Sabtu, 12 Oktober 2019

Hukum Mentaati Pemimpin Yang Dzalim



Taat kepada pemimpin adalah suatu kuajiban bagi kita semua. Dalam Al-Qur'an dan hadits disebutkan :

يَا أَيُّهَا الَّذِيْنَ اٰمَنُوْا أَطِيْعُوا اللهَ وَأَطِيْعُوا الرَّسُوْلَ وَأُولِي الْأَمْرِ مِنْكُمْ
Hai orang-orang yang beriman, taatilah Allah dan taatilah Rasul (Nya), dan ulil amri di antara kamu.. (Q.S. 4 An Nisaa' 59)

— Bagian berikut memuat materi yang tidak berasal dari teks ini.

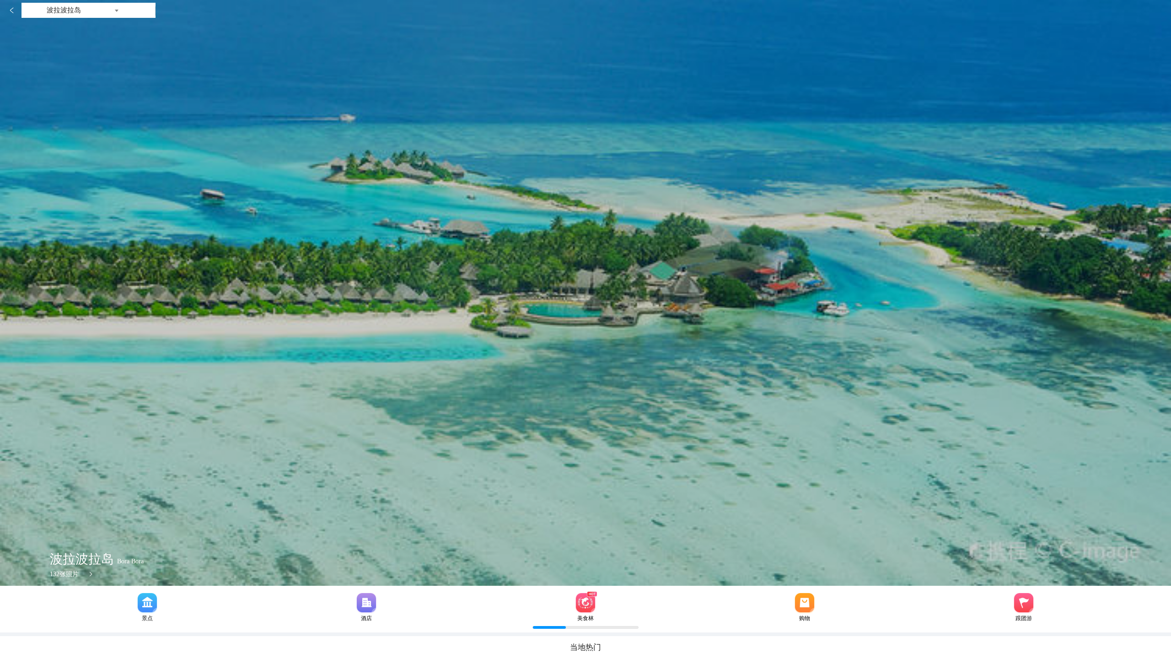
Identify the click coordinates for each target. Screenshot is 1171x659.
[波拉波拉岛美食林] (585, 602)
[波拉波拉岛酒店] (366, 602)
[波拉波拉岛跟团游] (1023, 602)
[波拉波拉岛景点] (147, 602)
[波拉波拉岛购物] (804, 602)
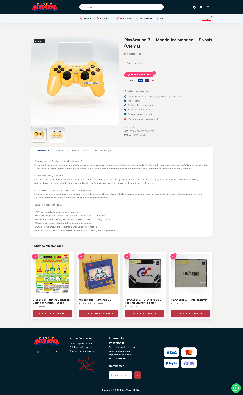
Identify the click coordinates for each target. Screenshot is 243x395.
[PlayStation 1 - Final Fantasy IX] (190, 274)
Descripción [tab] (43, 151)
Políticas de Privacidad (81, 347)
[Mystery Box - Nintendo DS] (98, 274)
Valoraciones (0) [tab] (103, 151)
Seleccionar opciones (52, 313)
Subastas (88, 18)
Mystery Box (126, 18)
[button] (139, 74)
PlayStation (139, 135)
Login (207, 18)
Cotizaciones (146, 18)
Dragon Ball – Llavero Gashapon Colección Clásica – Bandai (51, 301)
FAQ (162, 18)
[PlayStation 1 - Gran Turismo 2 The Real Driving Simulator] (144, 274)
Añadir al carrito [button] (144, 313)
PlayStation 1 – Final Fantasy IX (189, 299)
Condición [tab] (58, 151)
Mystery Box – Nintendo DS (95, 299)
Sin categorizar (145, 131)
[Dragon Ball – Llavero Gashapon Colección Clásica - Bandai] (52, 274)
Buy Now (104, 18)
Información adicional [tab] (79, 151)
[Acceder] (208, 7)
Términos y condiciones (82, 351)
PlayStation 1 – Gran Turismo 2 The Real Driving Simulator (143, 301)
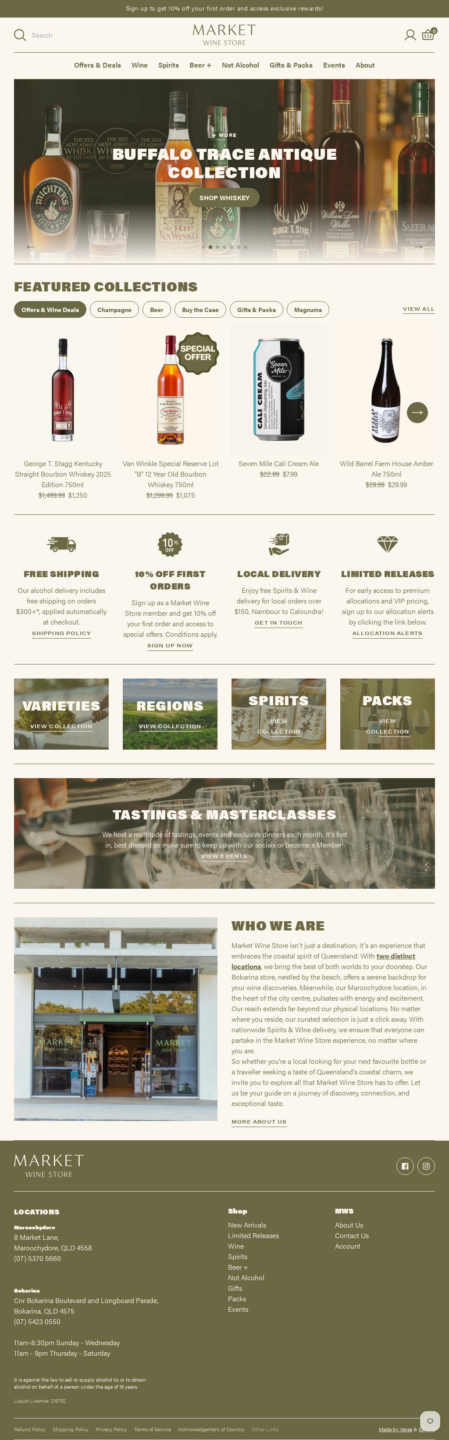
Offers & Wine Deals (50, 309)
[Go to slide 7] (245, 247)
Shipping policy (61, 633)
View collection (61, 726)
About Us (349, 1225)
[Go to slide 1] (203, 247)
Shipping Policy (71, 1429)
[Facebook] (405, 1166)
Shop (237, 1211)
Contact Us (352, 1235)
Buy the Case (200, 309)
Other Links (265, 1429)
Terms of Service (152, 1429)
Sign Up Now (170, 645)
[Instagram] (426, 1166)
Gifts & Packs (291, 65)
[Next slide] (418, 247)
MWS (344, 1211)
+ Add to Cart (63, 454)
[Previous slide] (30, 247)
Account (347, 1246)
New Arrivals (247, 1225)
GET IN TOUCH (279, 622)
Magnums (308, 309)
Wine (140, 65)
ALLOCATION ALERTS (388, 633)
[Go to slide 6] (238, 247)
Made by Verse (395, 1429)
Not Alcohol (240, 65)
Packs (237, 1298)
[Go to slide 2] (210, 247)
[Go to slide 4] (224, 247)
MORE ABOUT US (259, 1121)
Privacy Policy (111, 1429)
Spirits (168, 65)
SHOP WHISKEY (224, 197)
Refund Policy (30, 1429)
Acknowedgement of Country (211, 1429)
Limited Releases (253, 1235)
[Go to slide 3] (217, 247)
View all (419, 308)
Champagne (114, 309)
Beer (157, 309)
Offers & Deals (97, 65)
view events (224, 856)
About (365, 65)
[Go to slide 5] (231, 247)
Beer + (200, 65)
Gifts (235, 1288)
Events (334, 65)
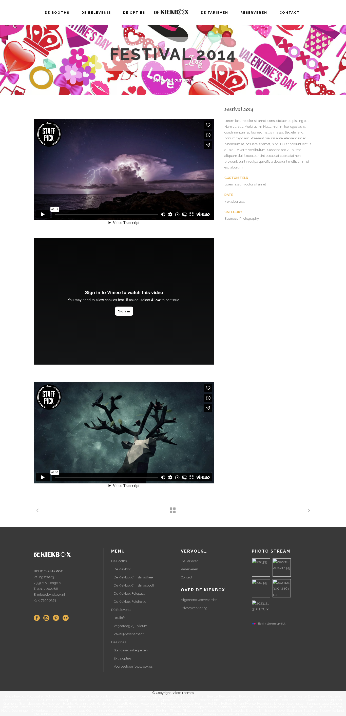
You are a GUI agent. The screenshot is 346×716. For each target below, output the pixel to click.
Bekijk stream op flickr (272, 623)
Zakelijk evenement (129, 634)
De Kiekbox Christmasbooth (134, 585)
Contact (186, 577)
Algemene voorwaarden (199, 600)
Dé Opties (118, 642)
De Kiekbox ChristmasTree (133, 577)
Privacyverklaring (194, 608)
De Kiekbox (122, 569)
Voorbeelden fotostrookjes (133, 666)
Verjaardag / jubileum (130, 626)
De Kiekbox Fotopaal (129, 593)
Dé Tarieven (190, 561)
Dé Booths (119, 561)
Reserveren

عَنْ أَبِى ذَرٍّ قَالَ إِنَّ خَلِيْلِى أَوْصَانِى أَنْ أَسْمَعَ وَأُطِيْعَ وَإِنْ كَانَ عَبْدًا مُجَدَّعَ اْلأَطْرَافِ
Dari Abu Dzarr ia berkata : Sesungguhnya telah mewasiatkan kepadaku kekasihku agar aku mendengar dan taat walaupun yang berkuasa adalah bekas budak yang terpotong hidungnya (cacat). (H. R. Muslim no. 4861)

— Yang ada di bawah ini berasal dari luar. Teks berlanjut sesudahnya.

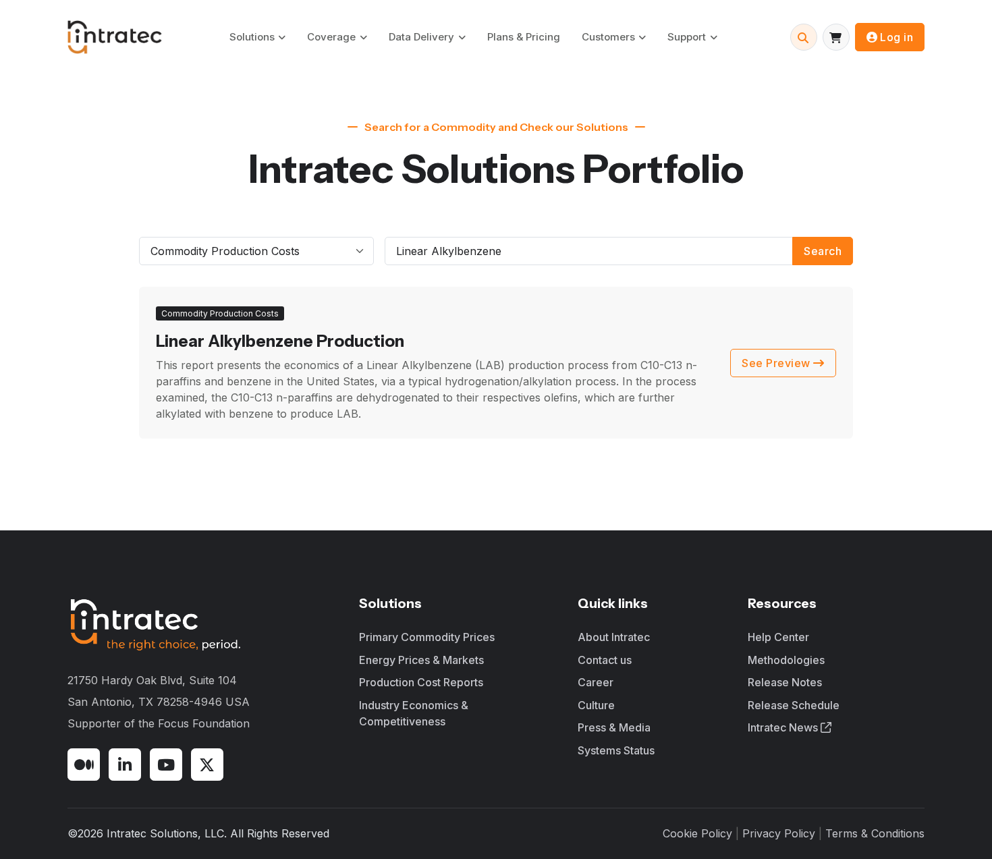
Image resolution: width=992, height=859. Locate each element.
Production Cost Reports (421, 682)
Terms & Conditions (875, 833)
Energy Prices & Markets (421, 660)
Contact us (605, 660)
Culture (596, 705)
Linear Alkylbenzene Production (280, 341)
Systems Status (616, 750)
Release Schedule (793, 705)
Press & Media (614, 727)
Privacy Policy (778, 833)
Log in (896, 37)
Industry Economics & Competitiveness (413, 713)
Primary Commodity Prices (427, 637)
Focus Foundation (204, 723)
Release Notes (785, 682)
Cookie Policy (697, 833)
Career (595, 682)
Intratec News (784, 727)
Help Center (778, 637)
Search (823, 251)
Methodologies (786, 660)
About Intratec (614, 637)
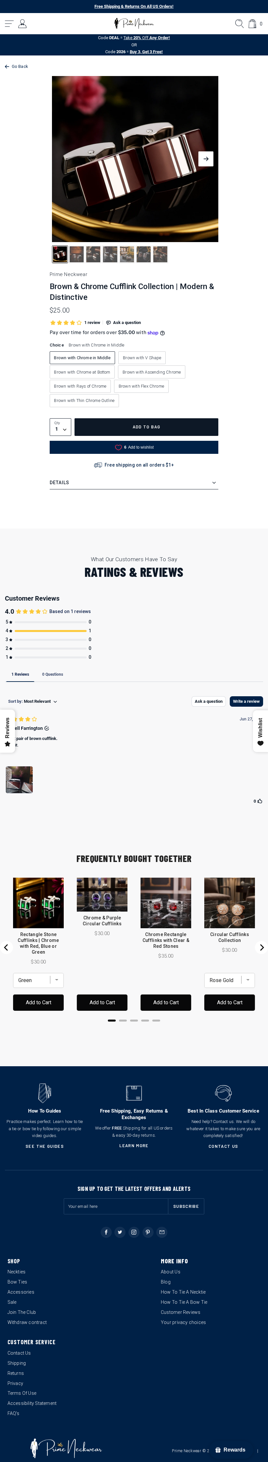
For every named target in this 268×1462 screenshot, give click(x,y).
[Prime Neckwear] (134, 23)
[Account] (22, 24)
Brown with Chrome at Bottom (82, 372)
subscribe (186, 1206)
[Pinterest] (148, 1232)
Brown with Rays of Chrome (80, 386)
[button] (9, 24)
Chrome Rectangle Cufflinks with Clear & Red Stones (165, 940)
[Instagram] (134, 1232)
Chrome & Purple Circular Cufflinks (102, 920)
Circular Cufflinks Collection (229, 937)
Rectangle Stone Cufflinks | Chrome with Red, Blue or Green (38, 943)
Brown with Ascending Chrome (152, 372)
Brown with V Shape (142, 357)
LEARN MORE (134, 1145)
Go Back (20, 66)
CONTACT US (223, 1146)
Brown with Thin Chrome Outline (84, 400)
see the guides (44, 1146)
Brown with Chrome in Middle (82, 357)
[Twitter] (120, 1232)
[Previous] (6, 947)
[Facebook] (106, 1232)
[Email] (161, 1232)
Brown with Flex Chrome (141, 386)
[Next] (261, 947)
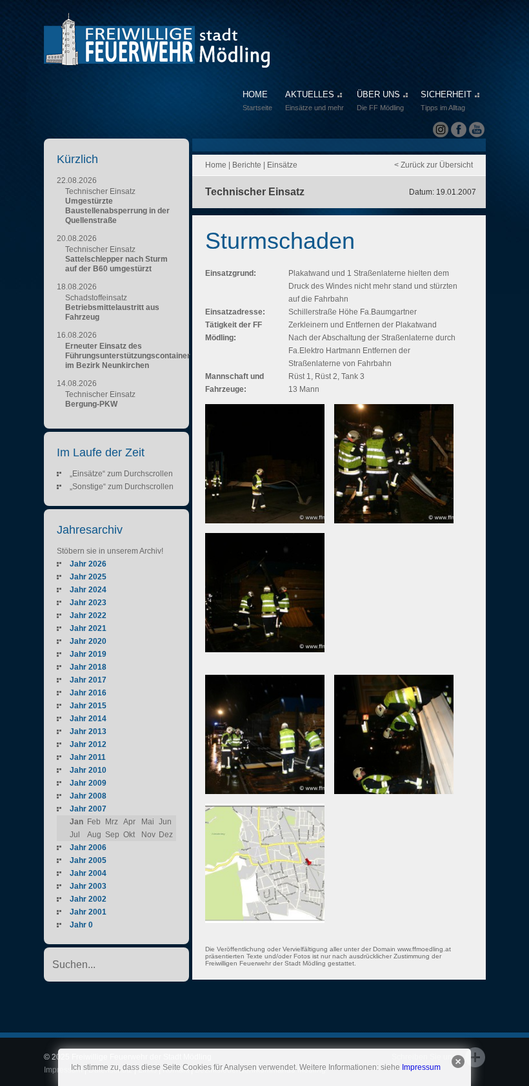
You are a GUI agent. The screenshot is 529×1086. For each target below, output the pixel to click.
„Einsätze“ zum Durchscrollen (121, 473)
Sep (112, 834)
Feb (94, 821)
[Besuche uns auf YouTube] (477, 130)
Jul (75, 834)
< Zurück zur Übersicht (433, 165)
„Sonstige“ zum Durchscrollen (122, 486)
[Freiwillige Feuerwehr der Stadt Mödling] (157, 55)
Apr (129, 821)
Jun (165, 821)
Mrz (111, 821)
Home (215, 165)
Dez (166, 834)
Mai (147, 821)
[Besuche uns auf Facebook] (459, 130)
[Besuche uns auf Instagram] (441, 130)
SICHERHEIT (446, 101)
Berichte (246, 165)
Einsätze (282, 165)
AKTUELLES (314, 101)
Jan (76, 821)
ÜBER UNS (380, 101)
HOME (257, 101)
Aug (94, 834)
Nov (148, 834)
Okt (129, 834)
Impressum (421, 1067)
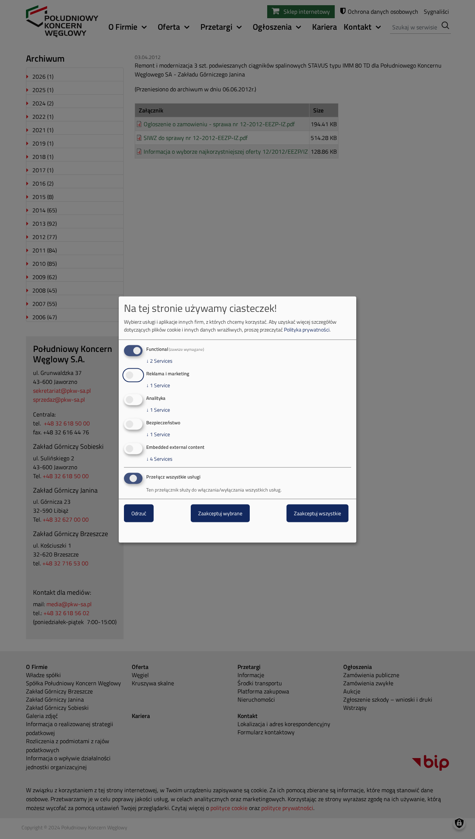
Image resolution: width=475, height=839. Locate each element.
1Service (158, 385)
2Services (159, 361)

عَنْ أَبِى هُرَيْرَةَ عَنِ النَّبِىِّ صَلَّى اللهُ عَلَيْهِ وَسَلَّمَ قَالَ مَنْ أَطَاعَنِى فَقَدْ أَطَاعَ اللهَ وَمَنْ يَعْصِنِى فَقَدْ عَصَى اللهَ وَمَنْ يُطِعِ اْلأَمِيْرَ فَقَدْ أَطَاعَنِى وَمَنْ يَعْصِ اْلأَمِيْرَ فَقَدْ عَصَانِى
Dari Abu Hurairah dari Nabi saw, beliau bersabda : Barang siapa mentaatiku sungguh dia telah mentaati Allah, dan barang siapa bermaksiat kepadaku maka dia telah bermaksiat kepada Allah. Barang siapa metaati seorang pemimpin sungguh dia telah mentaatiku, dan siapa saja bermaksiat kepada seorang pemimpin maka dia telah bermaksiat kepadaku. (H. R. Muslim no. 4852)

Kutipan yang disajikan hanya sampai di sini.